##### Extracted text

Anna Luisa Daigneault (born December 1, 1982), known by her stage name Quilla, is a Canadian songwriter, vocalist, keyboardist, producer, DJ, and linguistic anthropologist. She was born and raised in Montreal, Quebec. Her father is from Quebec and her mother is Peruvian, of Spanish and indigenous Quechua and Aymara descent. Her stage name "Quilla" is inspired by the Quechua word for "moon".

Daigneault is known for her contributions as a dance music vocalist in the genres of progressive house, deep house, techno, trance, breaks, and others. Her vocals have been featured on tracks by producers such as Tiësto, Sultan + Ned Shepard, Feenixpawl, Heatbeat on labels such as Universal Music, Revealed Recordings, Armada Music, Visionquest, and others. Her work as a live electronic performer is unique because she sings live while mixing tracks, and uses keyboards, vocal effects and a looping pedal. In 2016, she shifted away from being a featured vocalist and became an electronic producer, releasing her own self-produced electronic pop album You Got It in April 2017.

Daigneault has composed and produced electronic music for film soundtracks, stop motion animations, and documentaries. Outside of her work in music and film, she has also published over thirty online talking dictionaries through her work with Living Tongues Institute for Endangered Languages as well as articles in the field of endangered language conservation. She currently resides in Greensboro, North Carolina.

##########
##### Source data

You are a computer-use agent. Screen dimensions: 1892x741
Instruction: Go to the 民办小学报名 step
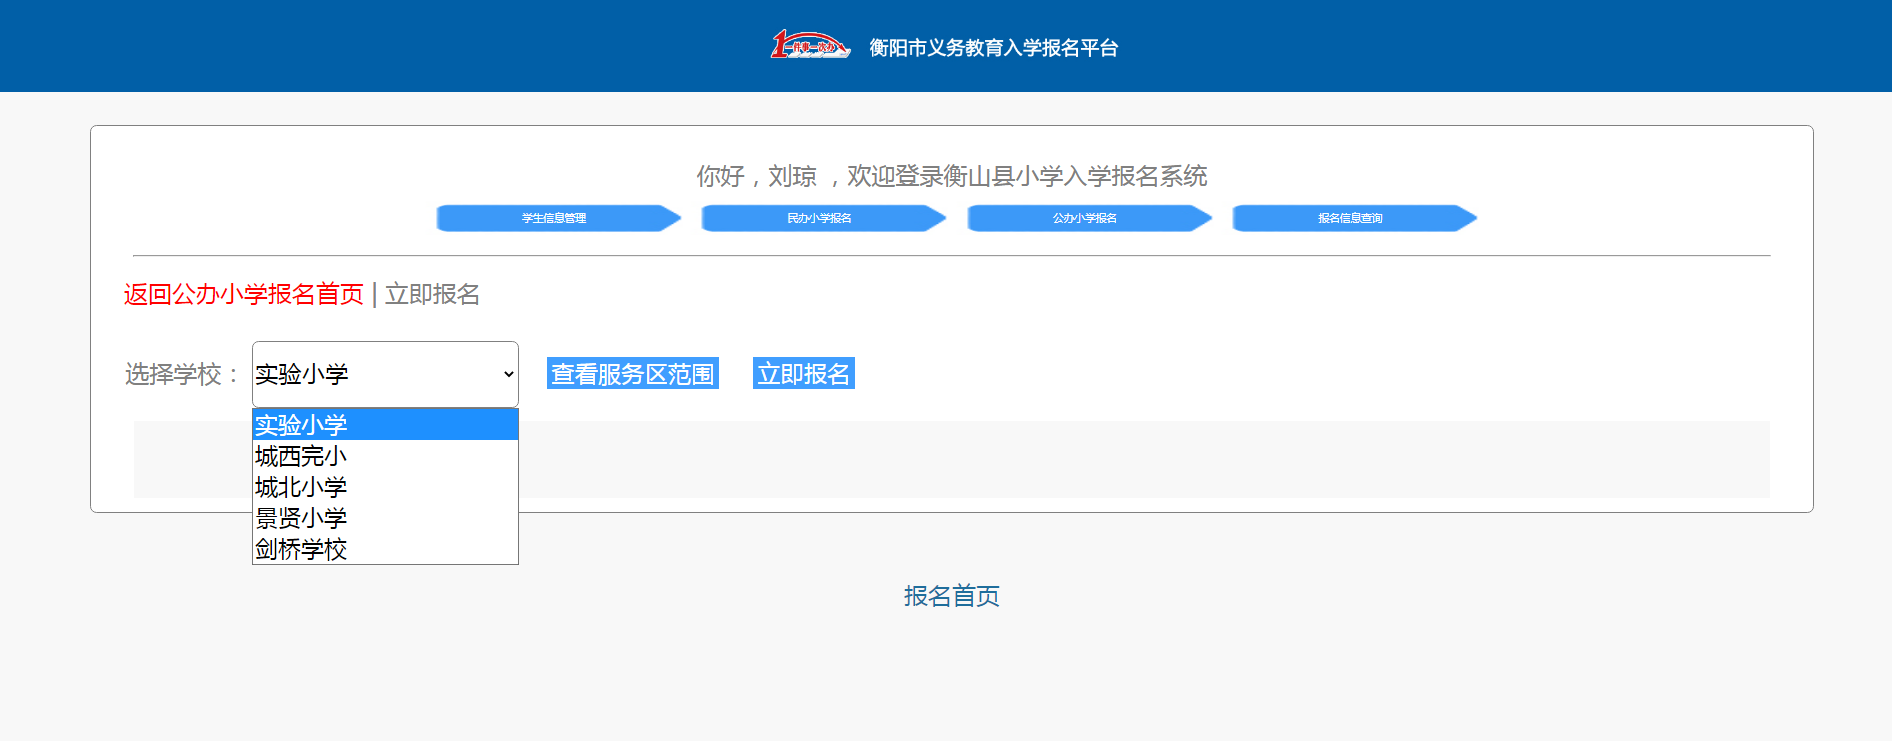(819, 218)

##########

Set of tasks ▸
1. Duplicate the part of the passage about Quilla above that opens with the words containing "Daigneault is known" and closes with "in April 2017.".
2. Decide whether each statement agrees with the passage about Quilla. Answer yes or no for each, and quote the words of the passage that settle it.
(a) She was born in Montreal.
(b) Her stage name comes from the Aymara word for "sun."
(c) She released the album You Got It in 2016.
3. According to the passage about Quilla, how many online talking dictionaries has she published?

Results in order ▸
1.
Daigneault is known for her contributions as a dance music vocalist in the genres of progressive house, deep house, techno, trance, breaks, and others. Her vocals have been featured on tracks by producers such as Tiësto, Sultan + Ned Shepard, Feenixpawl, Heatbeat on labels such as Universal Music, Revealed Recordings, Armada Music, Visionquest, and others. Her work as a live electronic performer is unique because she sings live while mixing tracks, and uses keyboards, vocal effects and a looping pedal. In 2016, she shifted away from being a featured vocalist and became an electronic producer, releasing her own self-produced electronic pop album You Got It in April 2017.

2.
(a) Yes: "She was born and raised in Montreal, Quebec."
(b) No: "Her stage name "Quilla" is inspired by the Quechua word for "moon"."
(c) No: "releasing her own self-produced electronic pop album You Got It in April 2017."

3. Over thirty.